On Friday 29 June 2012, Stefan Lippers-Hollmann wrote:
> On Thursday 28 June 2012, Francois Romieu wrote:
> > Nix <nix@esperi.org.uk> :
> > > I recently upgraded from 3.3.x to 3.4.4, and am now experiencing
> > > networking problems with my desktop box's r8169 card. The symptoms are
> > > that all traffic ceases for five to ten seconds, then the card appears
> > > to reset and everything is back to normal -- until it happens again. It
> > > can happen quite a lot:
> > 
> > Can you try and revert 036dafa28da1e2565a8529de2ae663c37b7a0060 ?
> > 
> > I would welcome a complete dmesg including the XID line from the
> > r8169 driver.

Full gzipped messages/ kern.log attached (unfortunately he rebooted to 
quickly for a regular dmesg).

[    0.573645] r8169 Gigabit Ethernet driver 2.3LK-NAPI loaded
[    0.573930] r8169 0000:04:00.0: eth0: RTL8168d/8111d at 0xffffc90000c72000, 00:24:1d:72:7c:75, XID 081000c0 IRQ 44
[    0.573933] r8169 0000:04:00.0: eth0: jumbo features [frames: 9200 bytes, tx checksumming: ko]

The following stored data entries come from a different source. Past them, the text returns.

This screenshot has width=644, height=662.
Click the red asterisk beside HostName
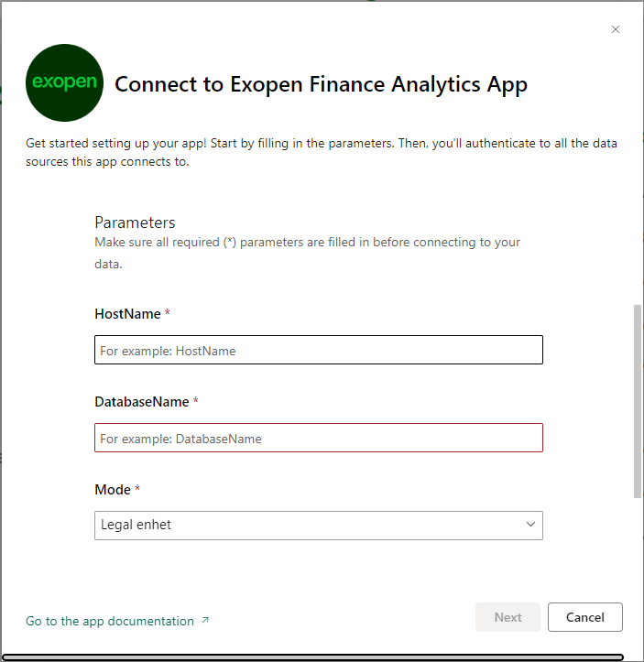[x=168, y=314]
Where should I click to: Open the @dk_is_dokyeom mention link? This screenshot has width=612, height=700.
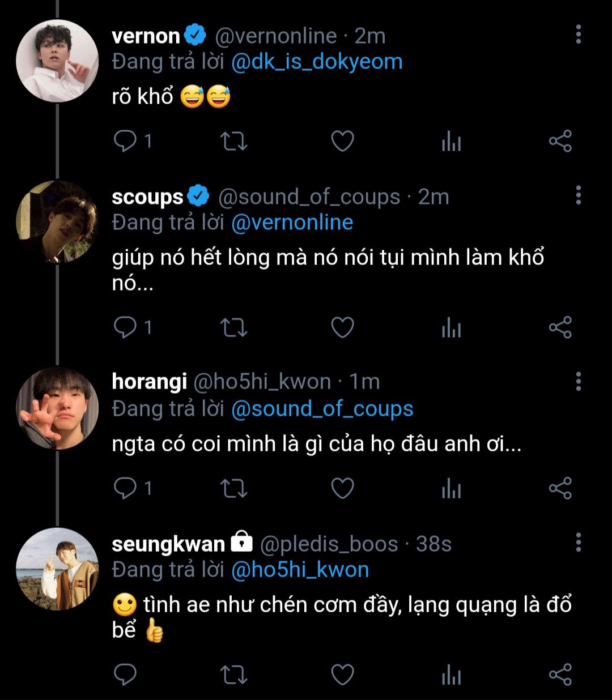coord(317,62)
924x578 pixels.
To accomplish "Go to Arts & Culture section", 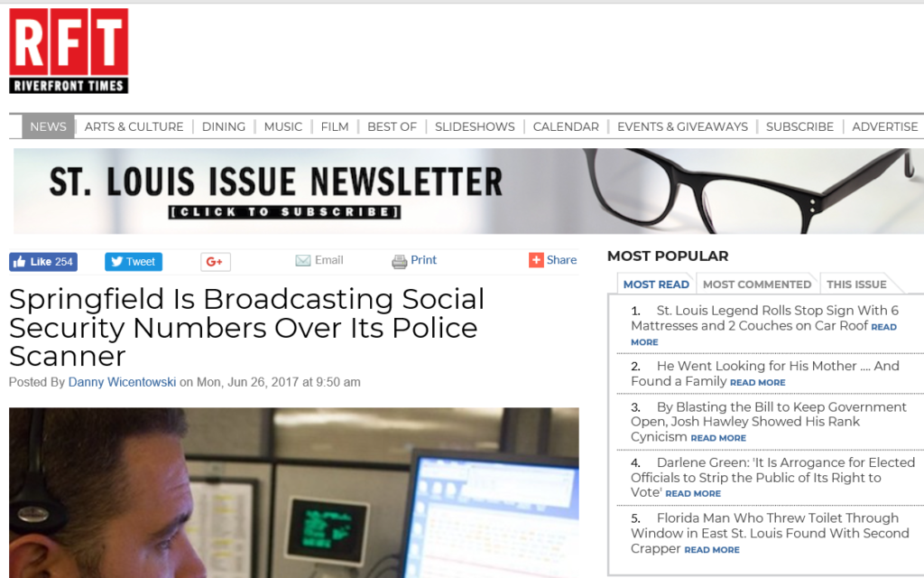I will (134, 126).
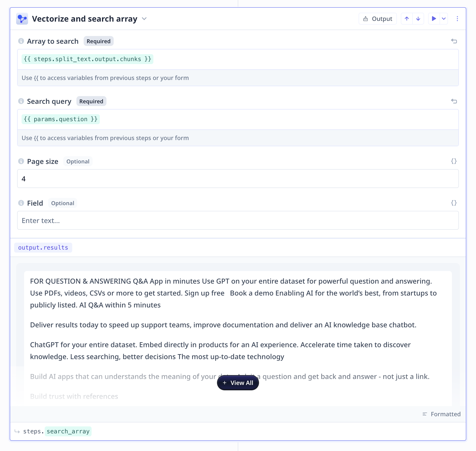Screen dimensions: 476x451
Task: Expand the step title dropdown chevron
Action: [x=144, y=19]
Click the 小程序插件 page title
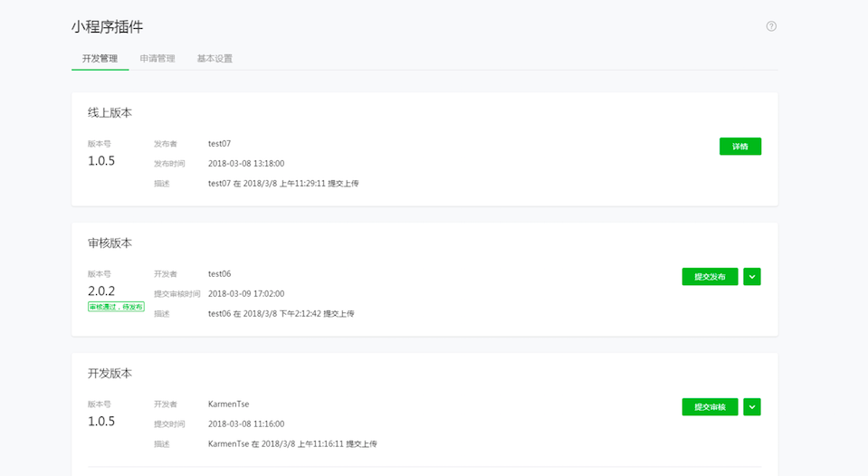The image size is (868, 476). click(107, 27)
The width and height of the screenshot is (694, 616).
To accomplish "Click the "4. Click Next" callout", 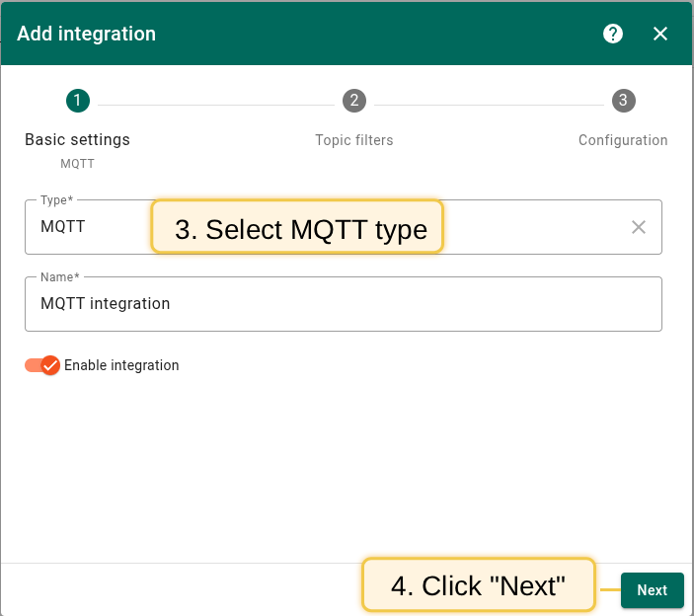I will (479, 585).
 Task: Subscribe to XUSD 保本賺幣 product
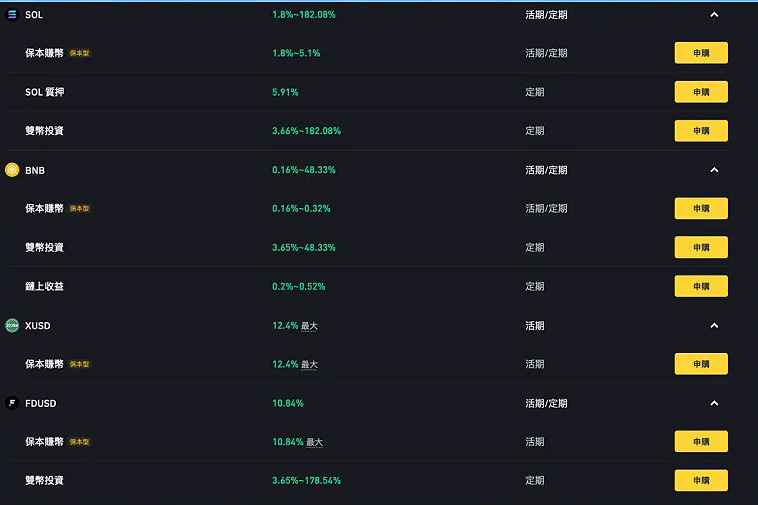pyautogui.click(x=700, y=364)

[    0.573953] r8169 Gigabit Ethernet driver 2.3LK-NAPI loaded
[    0.574093] ehci_hcd 0000:00:1a.7: irq 18, io mem 0xfbffe000
[    0.574213] r8169 0000:05:00.0: eth1: RTL8168d/8111d at 0xffffc90000c6e000, 00:24:1d:72:7c:77, XID 081000c0 IRQ 45
[    0.574217] r8169 0000:05:00.0: eth1: jumbo features [frames: 9200 bytes, tx checksumming: ko]
[…]
[   20.872579] r8169 0000:04:00.0: eth0: link down
[   20.872594] r8169 0000:04:00.0: eth0: link down
[   20.873162] ADDRCONF(NETDEV_UP): eth0: link is not ready
[   20.945479] NET: Registered protocol family 17
[   22.516769] r8169 0000:04:00.0: eth0: link up
[   22.517670] ADDRCONF(NETDEV_CHANGE): eth0: link becomes ready
[   25.996741] ip_tables: (C) 2000-2006 Netfilter Core Team
[   26.091554] nf_conntrack version 0.5.0 (16384 buckets, 65536 max)
[…]
[14454.544994] ------------[ cut here ]------------
[14454.545004] WARNING: at /tmp/buildd/linux-aptosid-3.4/debian/build/source_amd64_none/net/sched/sch_generic.c:256 dev_watchdog+0xe9/0x15c()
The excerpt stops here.